_What you need to do_
Exactly the lines from the one with "259x283 pixels." through the end of the data below must be set down, and no pictures with them.

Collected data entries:
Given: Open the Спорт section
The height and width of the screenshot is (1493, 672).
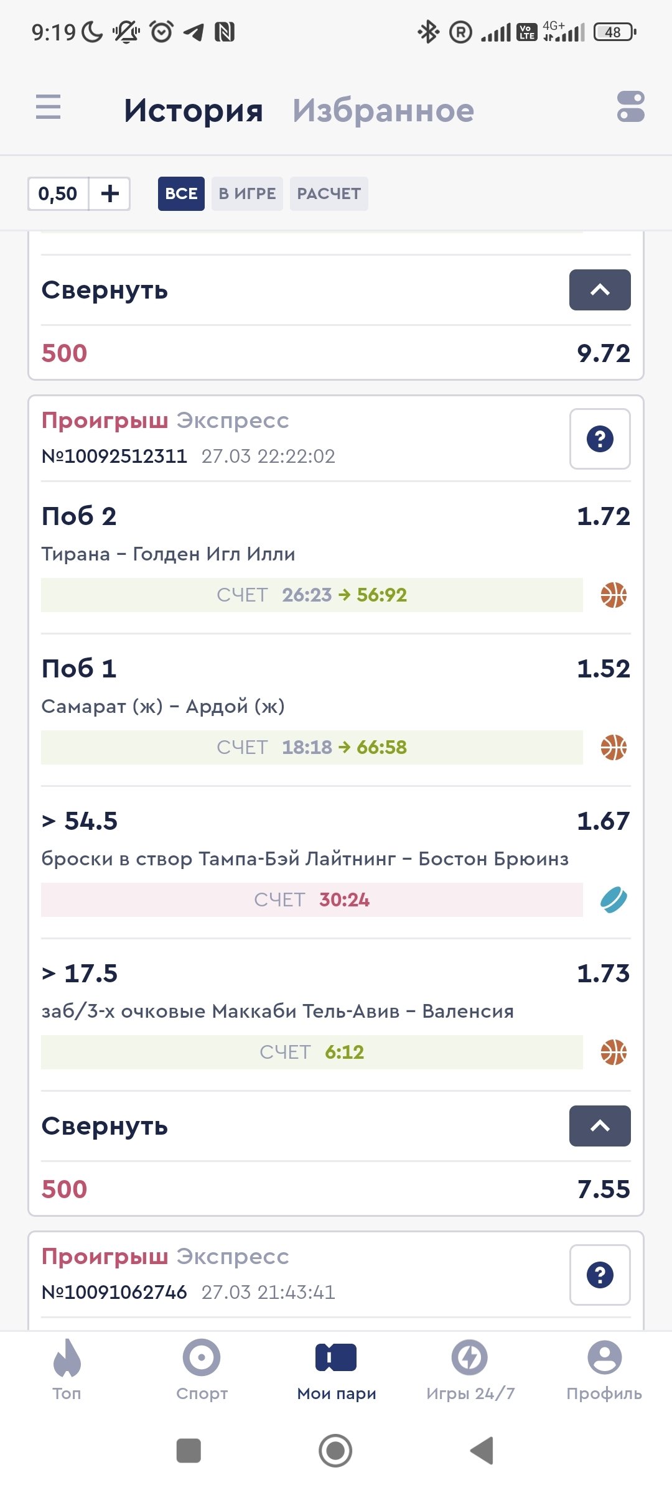Looking at the screenshot, I should pyautogui.click(x=202, y=1369).
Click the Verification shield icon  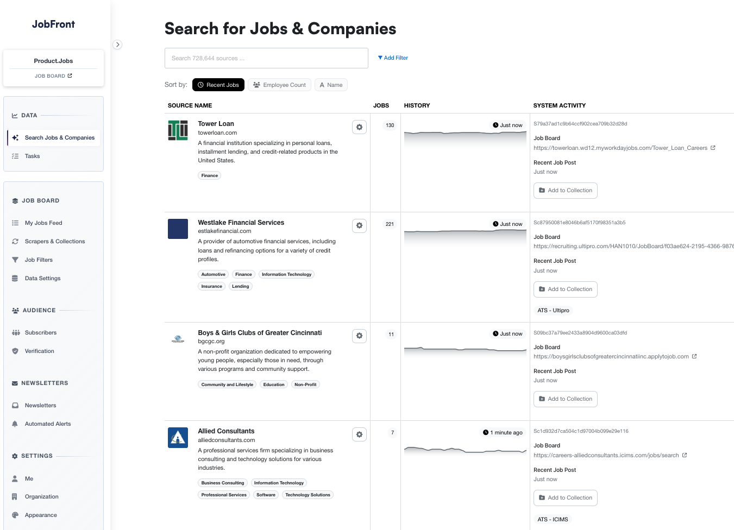coord(15,351)
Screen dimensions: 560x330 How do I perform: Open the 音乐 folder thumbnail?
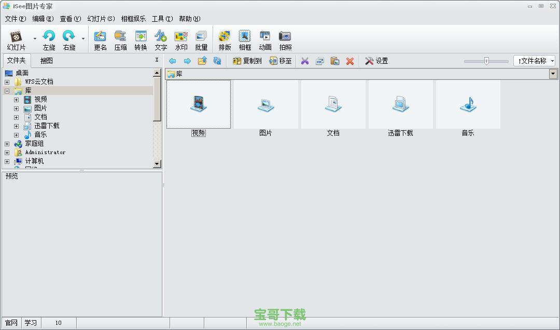(x=468, y=104)
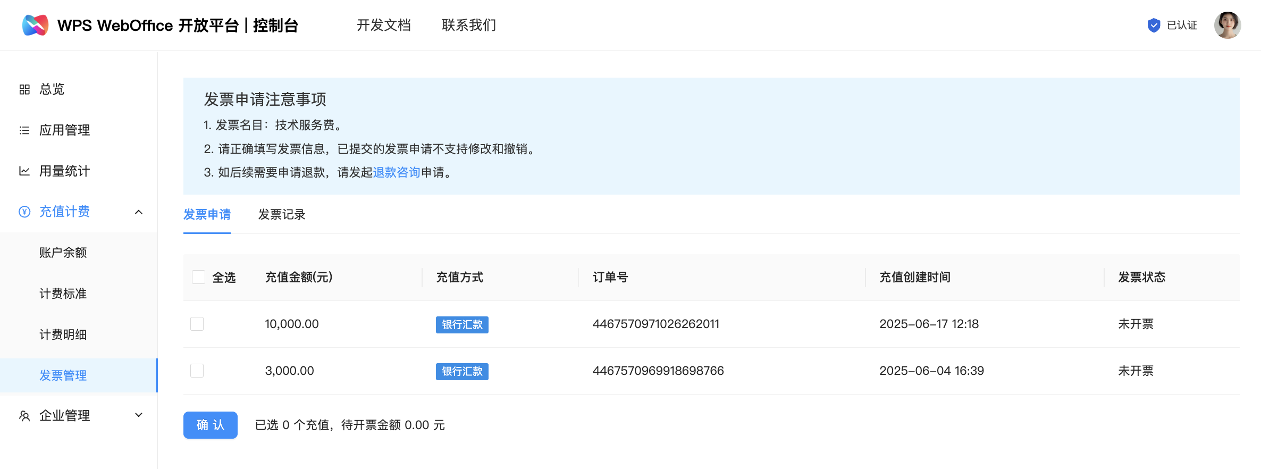Check the 10,000.00 recharge row checkbox
The width and height of the screenshot is (1261, 469).
pyautogui.click(x=197, y=324)
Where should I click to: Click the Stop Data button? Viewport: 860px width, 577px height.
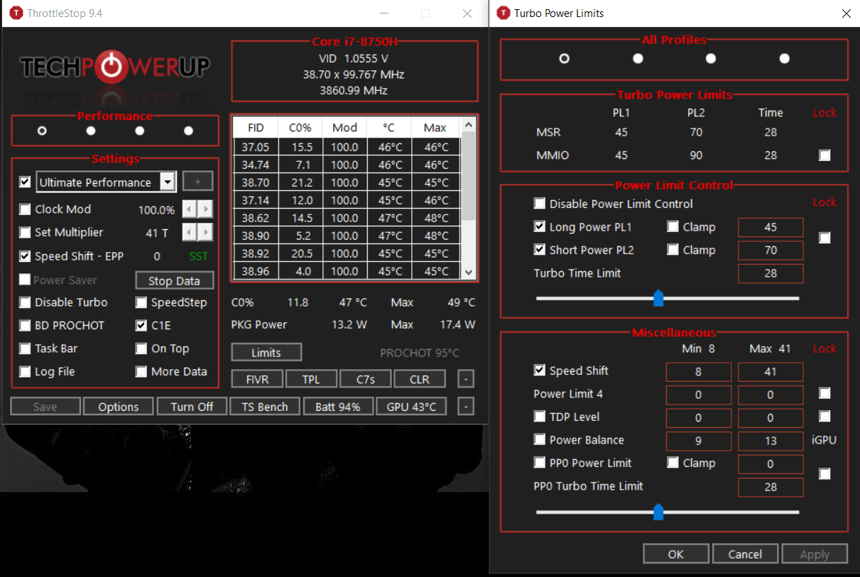174,280
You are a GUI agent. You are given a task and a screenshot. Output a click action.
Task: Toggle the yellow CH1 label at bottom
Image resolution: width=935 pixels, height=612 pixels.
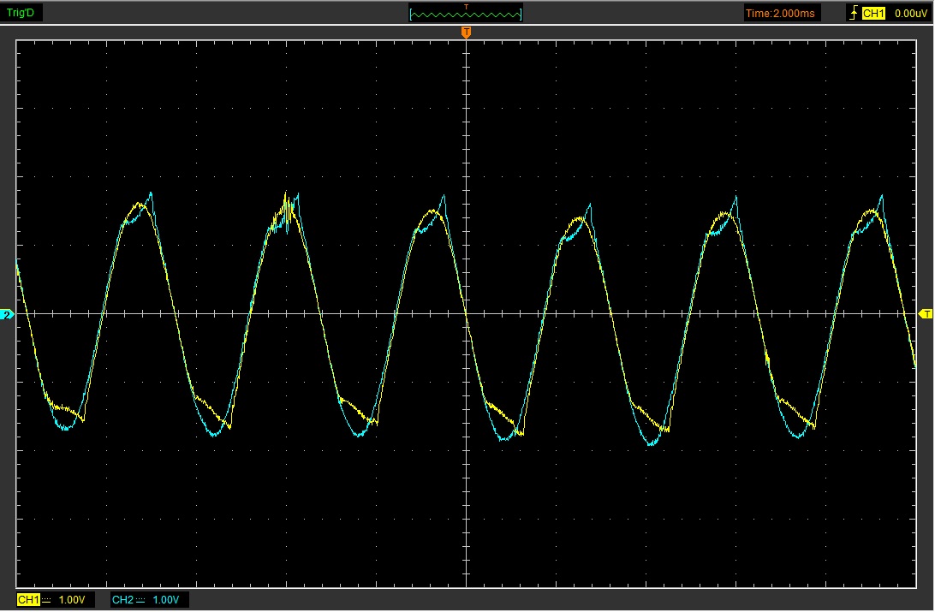[27, 600]
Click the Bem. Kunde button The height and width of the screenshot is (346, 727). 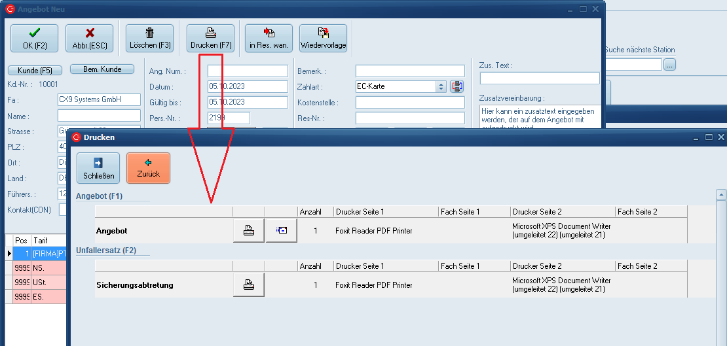coord(102,69)
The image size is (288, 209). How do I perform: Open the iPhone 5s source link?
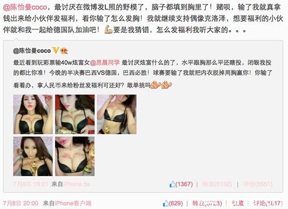[x=77, y=184]
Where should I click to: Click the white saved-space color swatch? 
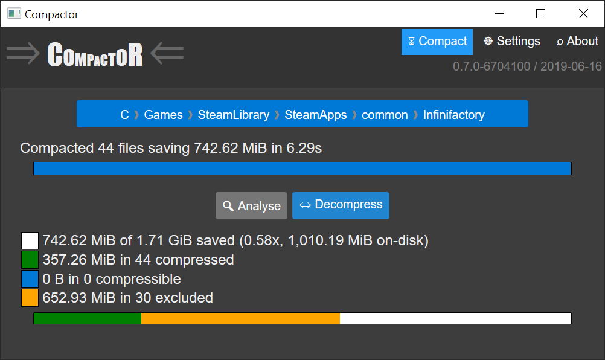(x=30, y=241)
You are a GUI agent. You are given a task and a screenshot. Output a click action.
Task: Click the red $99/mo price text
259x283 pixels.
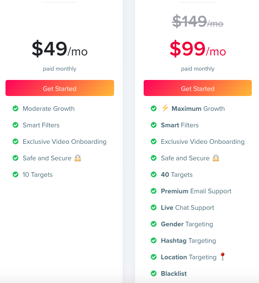tap(198, 49)
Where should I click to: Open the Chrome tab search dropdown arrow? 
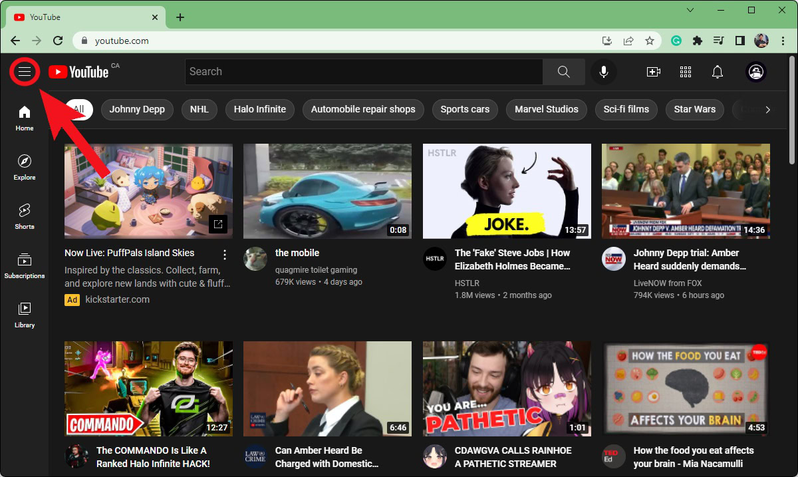click(x=690, y=10)
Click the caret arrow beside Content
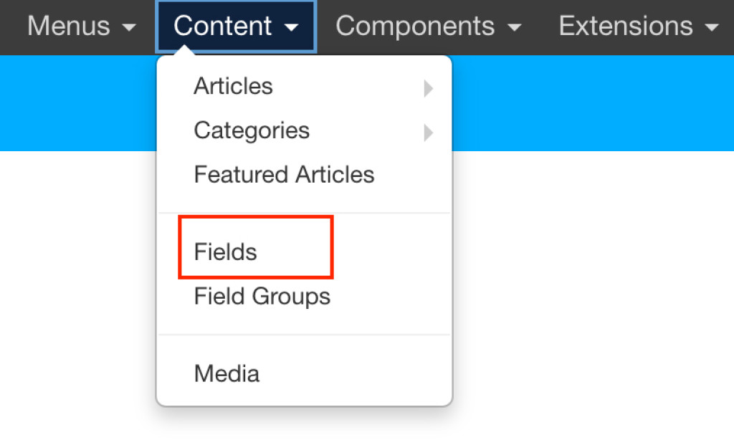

_Completed exercise_
259x283 pixels.
tap(198, 49)
Where should I click to: Open the Chrome tab search dropdown arrow? 
click(x=690, y=10)
Click the caret arrow beside Content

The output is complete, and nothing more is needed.